Doubt in SIGEV_PULSE_INIT()

Hi all,

     I have configured a timer with timer_create() and timer_settime(). Also registered to notify the threads with a pulse when timeout occurs. My issue is, i have only one timer and i need timeout notification to be send to 2 threads. I have registered for notification using SIGEV_PULSE_INIT() with 2 connection IDs

SIGEV_PULSE_INIT(&t_timer_event,chid1,SIGEV_PULSE_PRIO_INHERIT,TIMER_PULSE,0);
SIGEV_PULSE_INIT(&t_timer_event,chid2,SIGEV_PULSE_PRIO_INHERIT,TIMER_PULSE,0);

But i am receiving the pulse only in one channel. Is this the expected behavior? Is it possible to receive pulse in 2 channels.

Regards,
hello

Yes, this is the expected behavior.

Note that SIGEV_PULSE_INIT() is not a routine call, but is a macro that sets up data. So you are overwriting the data with the second line.

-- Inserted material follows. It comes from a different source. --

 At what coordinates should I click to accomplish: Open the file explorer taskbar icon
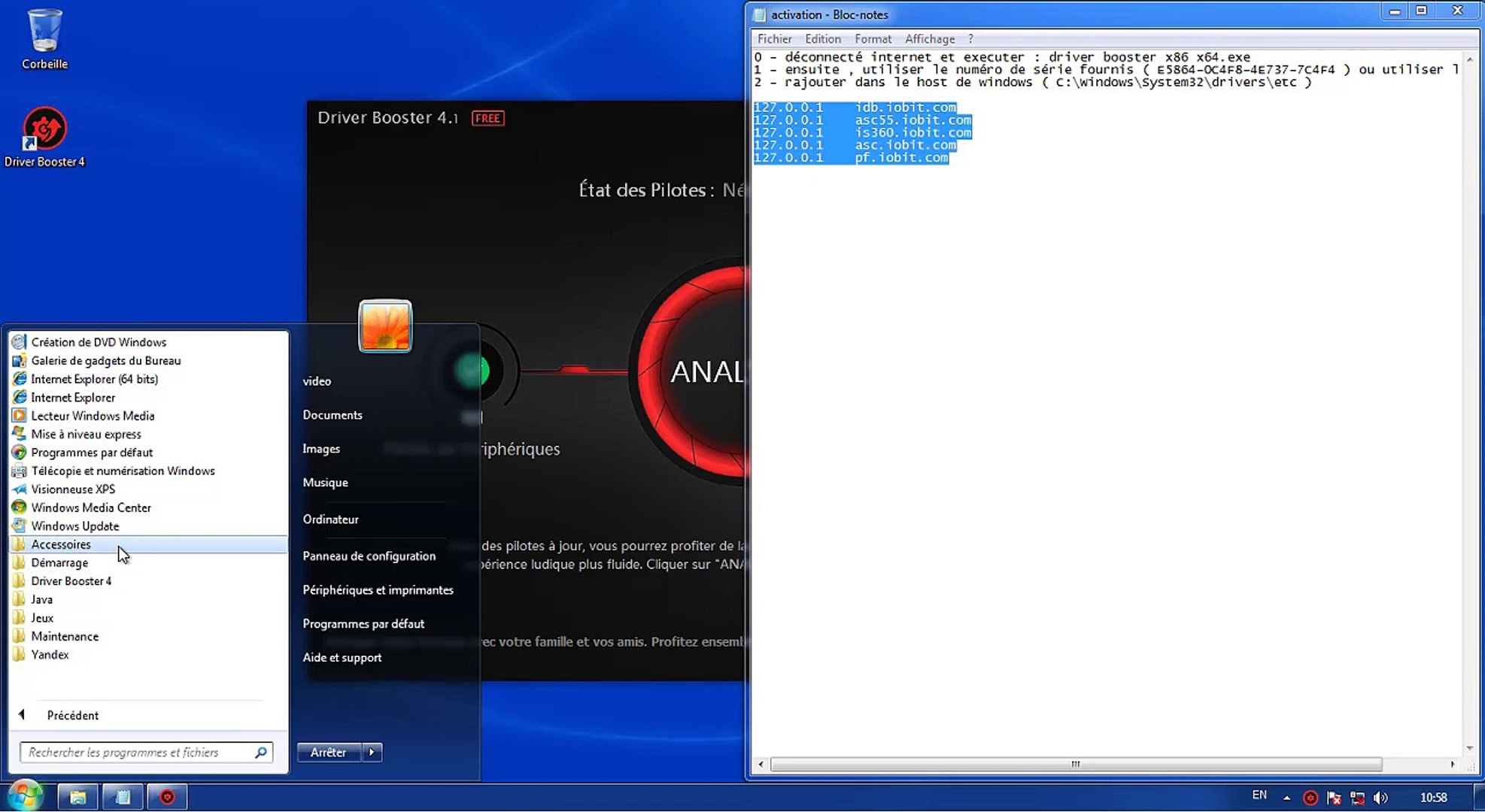[x=77, y=797]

But that is not your real problem. A timer will only send one pulse. There are various ways around this.
I would suggest one very simple way around the problem.

Instead of setting the timer, create a thread that does the following:

  1. sleep for the required amount of time
  2. send pulse 1
  3. send pulse 2
  4. exit the thread

For sleep() i would need a dedicated thread, right? To avoid one dedicated thread, i was thinking of such a design. If it does not work, its ok
Consider 2 options:
Option 1: Say i designed a thread and registered to get timer notification pulse. When timeout occurs, thread receives it sends pulse to 2 threads waiting for the timer pulse. So in this design there are altogether 3 threads and one timer.

Option 2: Create 2 timers (for same timeout values), and register to get notification(i.e one timer for one thread). Here, the number of threads is 2, but 2 timers with same timeout value

So which design would you suggest, the 1st or the 2nd.

Regards,
hello

I think both would work. I like the idea the of the first notified thread notifying the 2nd better, but I doubt there is much difference in the impact.

So increasing the number of timer is more good than creating an additional thread, right ?.
Ok thank you for your opinion

Regards,
hello

I don’t think it makes much difference. It probably takes more resources to make a thread, but not much.